Madrid was not hosting a national political convention when the bombs went off.
It was a workday morning like any other until some explosive-laden backpacks tore apart four commuter trains last March, killing 191 passengers and wounding many hundreds more. It was not unlike the day two and a half years before when thousands of Americans died sitting at their desks or on airliners that had been turned into guided missiles.
The routine nature of those days, the very ordinariness of those victims is worth remembering as we suspend common sense and civil liberty for a sense of security that cannot be bought, even for $50 million, the amount being spent to protect the Democratic National Convention in Boston next month.
This is what an arms race looks like in the War on Terror: concrete barriers, police overtime, road closures, canceled trains, restricted air space, baggage searches, and bomb sniffing dogs. These measures are not a coordinated response to an actual threat; they are an expensive salve for an inherent fear.
There have been no specific threats against Boston, where Democrats will meet July 26-29 to nominate Massachusetts Senator John F. Kerry for president, or against New York, where Republicans will reaffirm their faith in President George W. Bush a month later. There has been, instead, an unquestioned assumption that the conventions would be an appealing, symbolic target of opportunity for terrorists.
Why? If surprise and vulnerability are crucial weapons in the terrorists' arsenal, why attack a fortress when the guards are on alert? Maybe, like the nuclear arms race before it, this kind of massive security buildup is designed to act as a deterrent: If the evildoers know we are ready for them, they will not come. The problem with that rationale is the question that logically follows: When and where does the security escalation stop?

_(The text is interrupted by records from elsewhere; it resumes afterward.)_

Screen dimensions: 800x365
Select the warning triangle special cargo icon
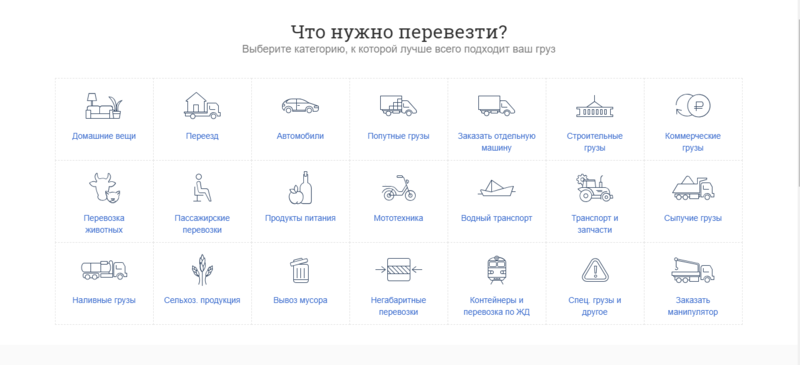click(594, 270)
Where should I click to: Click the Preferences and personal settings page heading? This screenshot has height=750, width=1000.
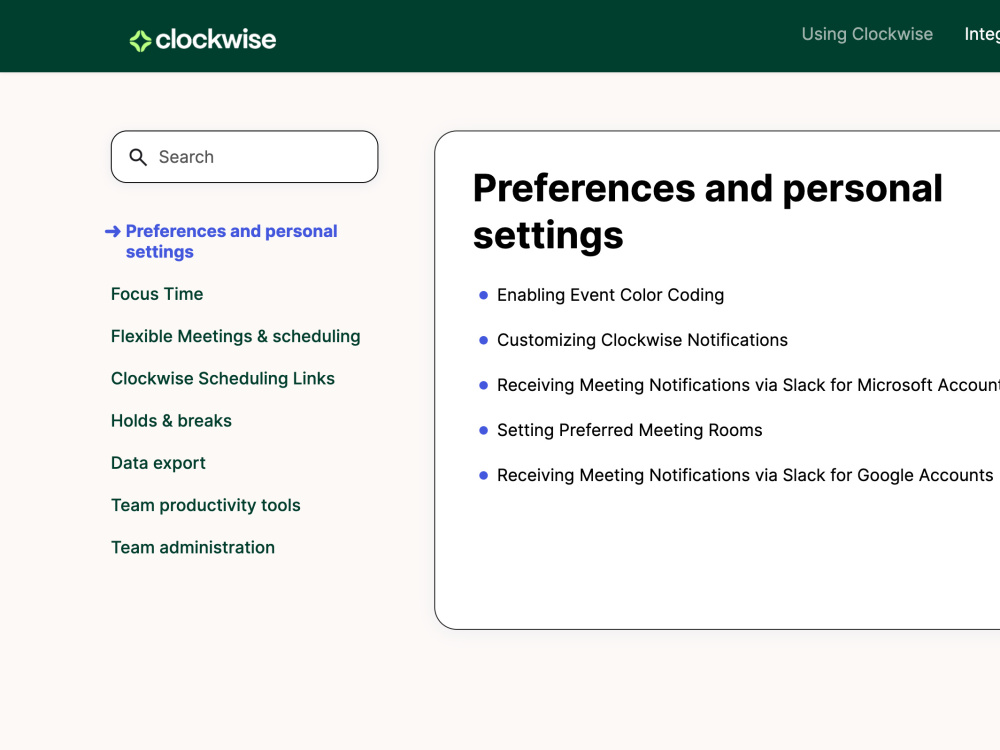pyautogui.click(x=707, y=212)
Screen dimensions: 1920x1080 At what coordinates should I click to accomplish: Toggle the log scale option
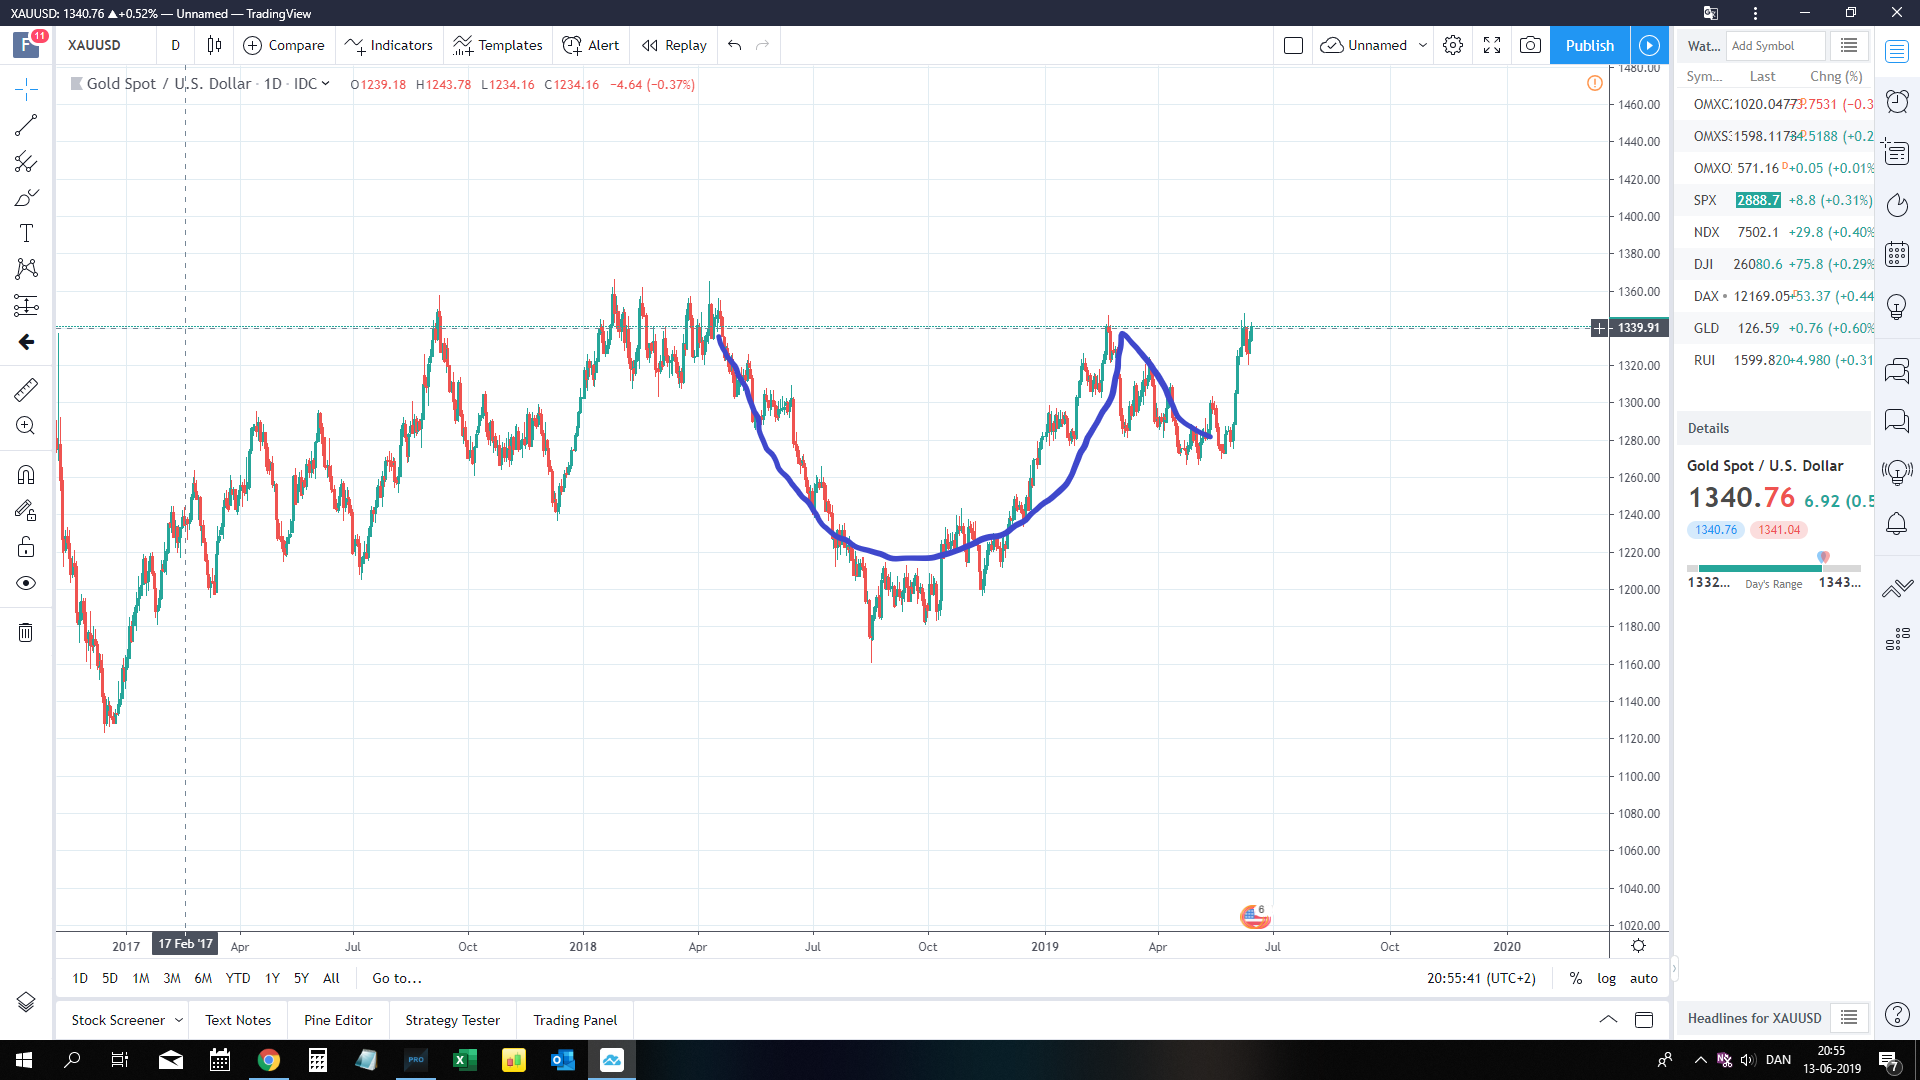[1606, 978]
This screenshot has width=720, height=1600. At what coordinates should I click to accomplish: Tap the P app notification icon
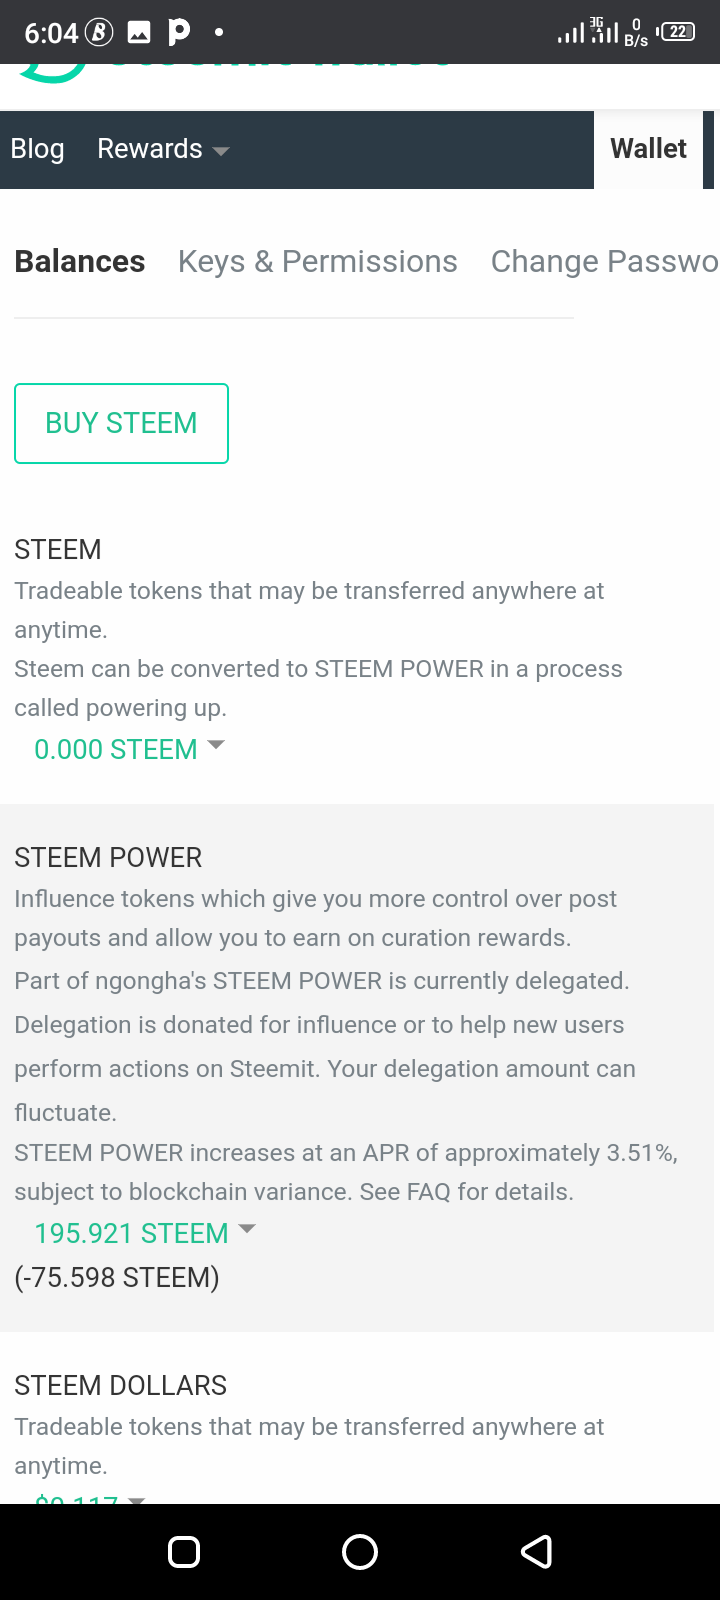[179, 32]
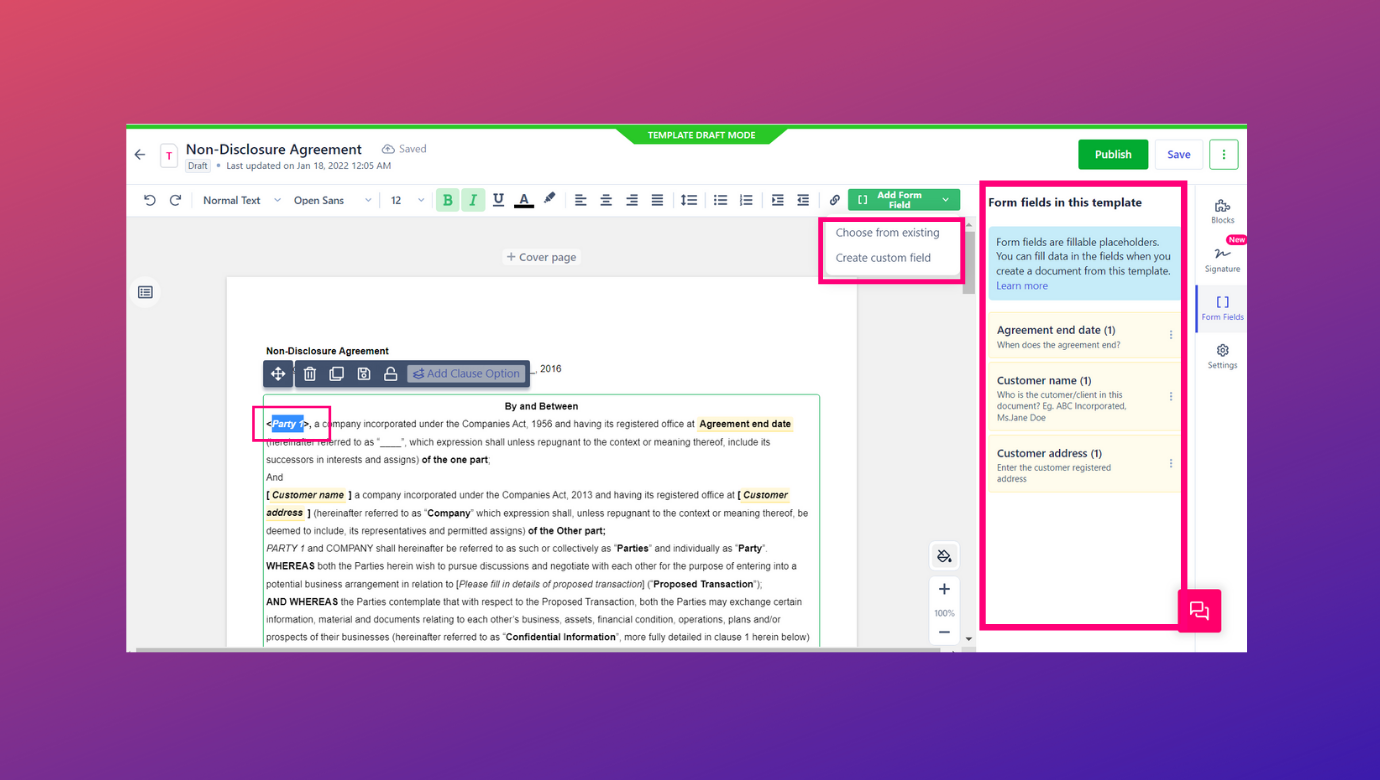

The Boston transit system will be the first in the nation to conduct random searches of passengers on subway and commuter rail lines. The Massachusetts Bay Transportation Authority will prohibit riders from carrying any bag larger than a briefcase and, without the nuisance of probable cause, passengers will be denied access to public transit stations if they fail to comply.
If encroachments on constitutional protections against unreasonable search and seizure are necessary for public safety while the Democrats are here, why won't they be needed when the delegates go home? Why confine baggage searches and carry-on restrictions on the city's transit system to the four days the Democrats are in town? Why limit random searches to public transit? Why not set up roadblocks at every bridge and tunnel entrance to ensure that no suicide bomber attempts to take out the Zakim Bridge or the Ted Williams Tunnel?
It is a false dichotomy to argue that we must choose between safety and liberty. Additional security measures are obviously a wise investment in these volatile times, but there is more than a hint of hysteria in the preparations for the Democratic Convention. There is an unwillingness to acknowledge how much we cannot control and how much we can lose if we surrender to fear.
After a rash of school shootings in the 1990s, school administrators across the country grasped at straws to keep their students safe. They banned black trench coats, mandated the use of clear plastic backpacks and installed surveillance equipment. It made them feel that at least they were doing "something," no matter how ineffective.
Part of the "something" that school administrators were doing then and that convention planners are doing now is eroding what it means to live in a free and an open society. The tradeoff is supposed to be a sense of security, but as commuters in Madrid learned on an ordinary day last March, safety from the shadowy strikes of terrorists cannot be bought, even for $50 million.